Zadanie do wykonania 1:
Przytocz z tekstu o warsztacie Wałęsy fragment od "Przez lata nikt" do "parzą sobie kawę." i zamień w nim "narzędziownia" na "magazyn".
Zadanie do wykonania 2:
Przełóż na język angielski to zdanie z tekstu o warsztacie Wałęsy: "Przez lata nikt z magistratu nie interesował się byłym warsztatem Wałęsy."
Zadanie do wykonania 3:
Wypisz w mianowniku wszystkie nazwy własne osób, miejscowości i instytucji z tekstu o warsztacie Wałęsy, każdą tylko raz.
#### Strona
Prezydent Gdańska Paweł Adamowicz zaprotestował przeciw planom, by dawny warsztat stoczniowca Lecha Wałęsy trafił do Muzeum Nobla w Sztokholmie. Konflikt udało się rozwiązać polubownie
Adamowicz napisał ostro w liście do zarządu Stoczni Gdańsk: "Nie mogę się zgodzić, by ktokolwiek na prawo i lewo rozdawał nasze narodowe dziedzictwo".
Przez lata nikt z magistratu nie interesował się byłym warsztatem Wałęsy. Długi na pięć metrów, odlany z metalu stół z szafkami na narzędzia wciąż stoi w budynku, gdzie niegdyś pracowali stoczniowi elektrycy. Dziś miejsce to służy jako narzędziownia, na samym zaś przykrytym ceratą stole (ktoś dla wygody przyciął go o metr) robotnicy parzą sobie kawę.
########
#### Dostarczone dane
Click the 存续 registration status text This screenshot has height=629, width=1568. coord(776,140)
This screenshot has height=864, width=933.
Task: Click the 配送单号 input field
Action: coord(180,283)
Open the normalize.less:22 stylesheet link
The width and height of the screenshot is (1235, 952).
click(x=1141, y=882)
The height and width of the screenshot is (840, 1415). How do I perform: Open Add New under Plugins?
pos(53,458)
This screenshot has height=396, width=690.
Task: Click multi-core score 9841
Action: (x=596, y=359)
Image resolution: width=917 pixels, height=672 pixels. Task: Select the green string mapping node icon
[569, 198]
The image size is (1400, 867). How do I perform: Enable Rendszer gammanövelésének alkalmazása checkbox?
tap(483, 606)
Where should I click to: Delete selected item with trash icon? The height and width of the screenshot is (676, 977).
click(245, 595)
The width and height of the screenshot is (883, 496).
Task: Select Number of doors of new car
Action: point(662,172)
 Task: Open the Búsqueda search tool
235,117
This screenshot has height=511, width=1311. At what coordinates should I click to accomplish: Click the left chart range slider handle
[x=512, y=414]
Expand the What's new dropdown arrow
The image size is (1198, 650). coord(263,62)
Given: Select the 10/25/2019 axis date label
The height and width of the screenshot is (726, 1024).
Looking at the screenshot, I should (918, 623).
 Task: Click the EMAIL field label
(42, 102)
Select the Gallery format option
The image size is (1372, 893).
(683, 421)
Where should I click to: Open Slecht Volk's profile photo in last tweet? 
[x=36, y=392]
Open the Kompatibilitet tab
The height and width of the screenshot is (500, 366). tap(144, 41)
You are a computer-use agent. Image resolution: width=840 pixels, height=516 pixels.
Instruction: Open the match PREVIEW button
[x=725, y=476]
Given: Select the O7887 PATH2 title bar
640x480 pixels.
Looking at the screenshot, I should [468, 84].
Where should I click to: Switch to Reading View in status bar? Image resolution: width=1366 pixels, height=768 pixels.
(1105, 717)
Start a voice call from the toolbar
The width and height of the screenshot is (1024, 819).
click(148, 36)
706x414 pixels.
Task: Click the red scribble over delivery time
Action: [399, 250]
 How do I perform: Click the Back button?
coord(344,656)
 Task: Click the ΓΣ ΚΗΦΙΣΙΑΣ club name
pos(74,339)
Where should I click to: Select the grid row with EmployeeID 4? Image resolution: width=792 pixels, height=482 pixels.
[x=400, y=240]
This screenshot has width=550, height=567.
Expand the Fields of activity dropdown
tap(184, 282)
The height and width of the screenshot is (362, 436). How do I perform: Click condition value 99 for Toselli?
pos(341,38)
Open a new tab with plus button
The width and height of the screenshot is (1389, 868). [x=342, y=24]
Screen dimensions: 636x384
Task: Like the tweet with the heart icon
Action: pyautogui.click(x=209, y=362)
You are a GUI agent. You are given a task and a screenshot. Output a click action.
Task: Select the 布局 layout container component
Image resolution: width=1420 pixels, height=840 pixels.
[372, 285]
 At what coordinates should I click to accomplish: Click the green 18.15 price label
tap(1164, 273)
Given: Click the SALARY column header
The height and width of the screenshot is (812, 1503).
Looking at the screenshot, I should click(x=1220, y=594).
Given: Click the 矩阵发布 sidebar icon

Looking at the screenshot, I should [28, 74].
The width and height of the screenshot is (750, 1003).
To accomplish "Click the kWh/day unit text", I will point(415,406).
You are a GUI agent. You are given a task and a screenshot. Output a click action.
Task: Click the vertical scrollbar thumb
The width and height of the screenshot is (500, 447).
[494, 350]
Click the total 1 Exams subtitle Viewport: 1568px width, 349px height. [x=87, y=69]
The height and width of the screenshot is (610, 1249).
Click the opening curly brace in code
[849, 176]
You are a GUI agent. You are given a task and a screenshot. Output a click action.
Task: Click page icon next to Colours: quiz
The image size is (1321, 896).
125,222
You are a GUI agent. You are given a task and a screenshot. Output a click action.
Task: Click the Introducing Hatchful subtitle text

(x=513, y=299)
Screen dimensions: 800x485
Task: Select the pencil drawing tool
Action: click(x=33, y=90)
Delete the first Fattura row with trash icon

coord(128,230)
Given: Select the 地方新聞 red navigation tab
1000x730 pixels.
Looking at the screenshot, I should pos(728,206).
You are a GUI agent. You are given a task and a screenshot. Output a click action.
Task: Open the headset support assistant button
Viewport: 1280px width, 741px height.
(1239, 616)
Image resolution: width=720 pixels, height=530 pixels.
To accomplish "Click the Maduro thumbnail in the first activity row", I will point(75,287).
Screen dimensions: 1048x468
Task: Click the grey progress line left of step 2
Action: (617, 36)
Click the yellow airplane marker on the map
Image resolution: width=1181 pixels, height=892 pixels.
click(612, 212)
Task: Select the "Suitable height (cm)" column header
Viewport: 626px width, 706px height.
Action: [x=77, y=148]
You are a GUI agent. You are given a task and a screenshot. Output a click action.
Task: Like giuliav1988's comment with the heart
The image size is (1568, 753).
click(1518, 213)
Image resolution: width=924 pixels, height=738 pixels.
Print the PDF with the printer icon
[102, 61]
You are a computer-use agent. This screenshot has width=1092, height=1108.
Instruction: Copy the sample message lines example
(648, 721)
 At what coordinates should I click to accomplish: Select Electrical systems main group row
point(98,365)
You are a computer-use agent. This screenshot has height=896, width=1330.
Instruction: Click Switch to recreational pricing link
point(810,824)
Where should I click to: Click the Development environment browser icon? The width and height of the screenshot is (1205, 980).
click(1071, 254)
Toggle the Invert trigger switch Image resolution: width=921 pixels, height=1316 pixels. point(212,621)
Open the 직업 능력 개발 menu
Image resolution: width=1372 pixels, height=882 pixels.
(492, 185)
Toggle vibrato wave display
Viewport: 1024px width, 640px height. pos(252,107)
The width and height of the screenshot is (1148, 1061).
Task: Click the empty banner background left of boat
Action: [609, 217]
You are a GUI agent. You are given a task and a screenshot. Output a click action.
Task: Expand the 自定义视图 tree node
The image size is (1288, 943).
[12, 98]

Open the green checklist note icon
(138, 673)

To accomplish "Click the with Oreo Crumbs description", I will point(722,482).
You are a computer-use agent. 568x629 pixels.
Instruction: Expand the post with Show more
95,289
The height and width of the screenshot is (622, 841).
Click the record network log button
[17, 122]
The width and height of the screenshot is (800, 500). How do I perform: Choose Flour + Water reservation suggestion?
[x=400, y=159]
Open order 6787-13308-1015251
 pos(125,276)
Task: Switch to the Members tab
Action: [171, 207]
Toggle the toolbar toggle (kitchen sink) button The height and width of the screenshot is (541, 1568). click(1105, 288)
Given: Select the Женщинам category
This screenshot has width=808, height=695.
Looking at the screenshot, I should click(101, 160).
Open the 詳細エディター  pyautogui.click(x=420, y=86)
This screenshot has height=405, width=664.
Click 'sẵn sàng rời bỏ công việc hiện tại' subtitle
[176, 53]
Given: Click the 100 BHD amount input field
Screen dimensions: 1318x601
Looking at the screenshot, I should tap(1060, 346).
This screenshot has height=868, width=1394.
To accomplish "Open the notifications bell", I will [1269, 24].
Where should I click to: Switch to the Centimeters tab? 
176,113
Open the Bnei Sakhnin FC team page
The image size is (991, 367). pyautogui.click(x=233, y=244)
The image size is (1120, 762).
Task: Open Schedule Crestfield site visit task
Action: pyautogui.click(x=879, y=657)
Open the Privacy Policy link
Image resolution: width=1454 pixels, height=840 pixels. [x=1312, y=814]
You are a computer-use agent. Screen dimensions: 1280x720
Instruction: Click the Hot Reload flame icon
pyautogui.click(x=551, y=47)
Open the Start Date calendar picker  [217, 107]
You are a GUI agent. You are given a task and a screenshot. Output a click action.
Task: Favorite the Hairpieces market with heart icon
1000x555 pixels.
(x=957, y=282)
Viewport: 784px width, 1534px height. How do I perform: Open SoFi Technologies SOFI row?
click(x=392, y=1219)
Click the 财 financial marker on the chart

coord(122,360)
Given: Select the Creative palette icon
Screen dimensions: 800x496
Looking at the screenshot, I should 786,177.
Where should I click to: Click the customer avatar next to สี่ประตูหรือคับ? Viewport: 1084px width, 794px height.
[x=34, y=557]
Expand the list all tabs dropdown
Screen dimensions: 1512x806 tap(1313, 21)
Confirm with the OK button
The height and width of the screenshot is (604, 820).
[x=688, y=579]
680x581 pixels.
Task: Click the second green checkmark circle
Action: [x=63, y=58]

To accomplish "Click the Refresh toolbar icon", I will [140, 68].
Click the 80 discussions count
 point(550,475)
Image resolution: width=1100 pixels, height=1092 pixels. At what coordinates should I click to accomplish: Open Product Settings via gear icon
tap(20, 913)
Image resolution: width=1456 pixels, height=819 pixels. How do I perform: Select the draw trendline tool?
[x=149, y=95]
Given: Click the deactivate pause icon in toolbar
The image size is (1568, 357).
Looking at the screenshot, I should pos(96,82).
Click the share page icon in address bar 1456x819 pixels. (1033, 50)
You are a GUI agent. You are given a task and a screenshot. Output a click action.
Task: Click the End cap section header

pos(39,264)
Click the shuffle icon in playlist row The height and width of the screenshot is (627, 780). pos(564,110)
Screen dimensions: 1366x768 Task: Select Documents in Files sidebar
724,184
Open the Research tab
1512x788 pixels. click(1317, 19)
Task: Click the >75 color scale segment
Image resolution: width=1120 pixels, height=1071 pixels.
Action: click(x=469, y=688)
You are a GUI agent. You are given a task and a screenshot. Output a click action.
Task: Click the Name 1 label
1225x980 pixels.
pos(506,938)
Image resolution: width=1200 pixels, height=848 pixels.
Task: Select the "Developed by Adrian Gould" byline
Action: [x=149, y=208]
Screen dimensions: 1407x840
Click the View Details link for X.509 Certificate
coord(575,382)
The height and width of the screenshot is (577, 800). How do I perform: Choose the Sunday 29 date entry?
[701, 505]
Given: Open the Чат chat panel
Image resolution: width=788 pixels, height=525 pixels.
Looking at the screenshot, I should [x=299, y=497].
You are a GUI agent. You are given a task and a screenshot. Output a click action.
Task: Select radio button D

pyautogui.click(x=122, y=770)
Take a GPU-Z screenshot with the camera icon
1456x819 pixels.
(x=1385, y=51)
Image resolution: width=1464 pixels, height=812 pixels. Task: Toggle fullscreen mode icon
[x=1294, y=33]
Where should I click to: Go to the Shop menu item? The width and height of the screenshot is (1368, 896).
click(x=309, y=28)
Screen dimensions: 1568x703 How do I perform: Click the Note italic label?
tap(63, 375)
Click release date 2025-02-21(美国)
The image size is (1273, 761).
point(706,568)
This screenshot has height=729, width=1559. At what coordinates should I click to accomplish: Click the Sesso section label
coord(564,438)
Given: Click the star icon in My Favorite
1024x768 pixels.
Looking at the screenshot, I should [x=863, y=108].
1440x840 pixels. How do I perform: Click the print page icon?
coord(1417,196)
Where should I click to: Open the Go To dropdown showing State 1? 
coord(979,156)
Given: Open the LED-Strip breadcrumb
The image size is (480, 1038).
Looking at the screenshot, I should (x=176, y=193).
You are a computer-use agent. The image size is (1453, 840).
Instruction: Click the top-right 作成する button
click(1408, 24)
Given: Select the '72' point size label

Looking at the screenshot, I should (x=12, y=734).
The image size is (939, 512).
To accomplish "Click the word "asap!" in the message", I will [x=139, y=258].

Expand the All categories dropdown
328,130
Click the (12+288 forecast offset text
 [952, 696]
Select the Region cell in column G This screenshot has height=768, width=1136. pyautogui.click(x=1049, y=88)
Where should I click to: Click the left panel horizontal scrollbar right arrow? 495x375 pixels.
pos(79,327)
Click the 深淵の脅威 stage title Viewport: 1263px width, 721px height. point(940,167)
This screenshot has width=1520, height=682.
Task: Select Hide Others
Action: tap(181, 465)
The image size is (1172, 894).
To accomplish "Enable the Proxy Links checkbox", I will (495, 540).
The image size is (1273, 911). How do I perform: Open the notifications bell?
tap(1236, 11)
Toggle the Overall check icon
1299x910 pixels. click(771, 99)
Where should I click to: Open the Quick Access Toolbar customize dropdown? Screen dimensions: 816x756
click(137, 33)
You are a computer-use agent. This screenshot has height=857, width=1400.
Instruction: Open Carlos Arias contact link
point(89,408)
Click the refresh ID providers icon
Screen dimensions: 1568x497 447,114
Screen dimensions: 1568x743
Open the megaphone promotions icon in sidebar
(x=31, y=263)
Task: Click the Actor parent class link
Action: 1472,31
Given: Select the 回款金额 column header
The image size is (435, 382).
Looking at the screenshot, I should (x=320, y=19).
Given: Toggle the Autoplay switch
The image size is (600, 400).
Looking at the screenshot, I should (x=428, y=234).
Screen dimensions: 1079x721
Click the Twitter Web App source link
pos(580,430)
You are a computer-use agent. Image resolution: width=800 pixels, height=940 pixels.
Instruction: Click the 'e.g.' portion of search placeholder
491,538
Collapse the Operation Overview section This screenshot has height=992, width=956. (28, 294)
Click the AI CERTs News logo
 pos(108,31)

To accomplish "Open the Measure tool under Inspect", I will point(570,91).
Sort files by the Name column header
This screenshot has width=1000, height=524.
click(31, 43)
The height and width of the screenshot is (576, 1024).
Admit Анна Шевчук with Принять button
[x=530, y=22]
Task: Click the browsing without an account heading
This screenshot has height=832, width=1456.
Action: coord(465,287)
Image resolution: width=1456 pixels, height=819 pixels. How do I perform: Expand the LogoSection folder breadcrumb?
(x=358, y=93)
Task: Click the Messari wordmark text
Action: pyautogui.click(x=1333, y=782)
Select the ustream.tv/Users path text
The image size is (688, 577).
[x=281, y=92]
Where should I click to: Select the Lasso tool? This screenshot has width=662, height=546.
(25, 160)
########
Wynik końcowy 1:
Przez lata nikt z magistratu nie interesował się byłym warsztatem Wałęsy. Długi na pięć metrów, odlany z metalu stół z szafkami na narzędzia wciąż stoi w budynku, gdzie niegdyś pracowali stoczniowi elektrycy. Dziś miejsce to służy jako magazyn, na samym zaś przykrytym ceratą stole (ktoś dla wygody przyciął go o metr) robotnicy parzą sobie kawę.

Wynik końcowy 2:
For years, no one from the city hall took any interest in Wałęsa's former workshop.

Wynik końcowy 3:
Paweł Adamowicz, Lech Wałęsa, Gdańsk, Muzeum Nobla, Sztokholm, Stocznia Gdańsk